ML Batch Processing with Azure Autoscale Settings

Question

Pulumi · Accepted Answer

To achieve ML Batch Processing with Azure Autoscale Settings, we will leverage a few Azure services and Pulumi resources. Specifically, we need a batch processing service that can handle Machine Learning jobs and an autoscale setting to manage resource scaling based on workload.

Azure Machine Learning supports batch processing, and we can use it with the Azure Batch service, which allows for large-scale parallel and high-performance computing batch jobs. To automatically scale our processing capabilities, we'll configure the Autoscale settings provided by Azure Monitor.

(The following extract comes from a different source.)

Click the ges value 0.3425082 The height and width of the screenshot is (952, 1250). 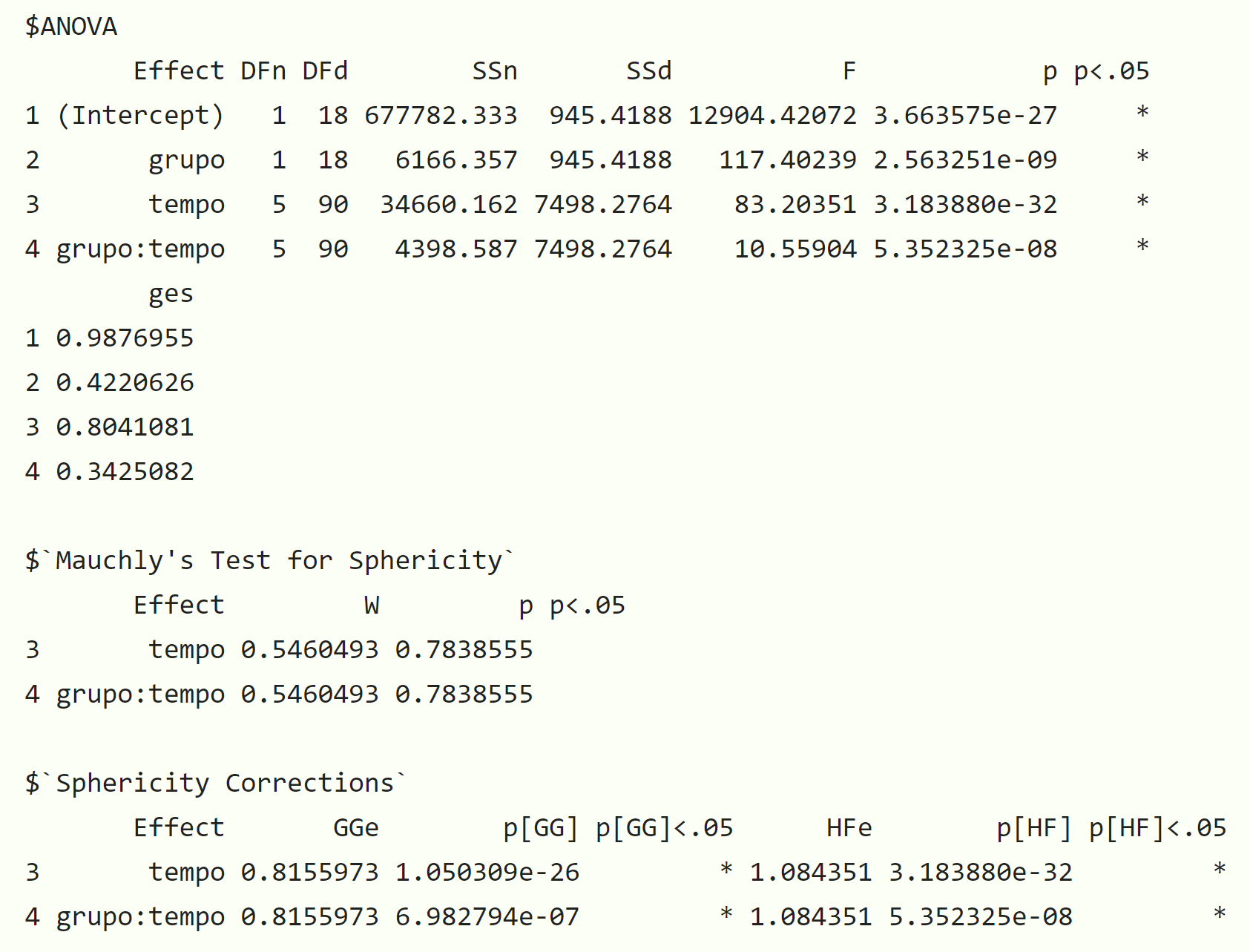[x=125, y=472]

Here's an overview of the Pulumi resources we'll use:

1. `azure-native.batch.BatchAccount`: Creates an Azure Batch account, which provides a managed service for Batch processing and job scheduling.
2. `azure-native.insights.AutoscaleSetting`: Configures the autoscaling settings for a specified resource. This will ensure that your compute resources are scaled automatically based on predefined rules and load patterns.
3. `azure-native.machinelearningservices.BatchEndpoint`: Sets up a batch endpoint for the machine learning services, which allows you to submit batch inference jobs.
4. `azure-native.machinelearningservices.BatchDeployment`: Allows for the deployment of models and the setup of compute to process batch inference jobs.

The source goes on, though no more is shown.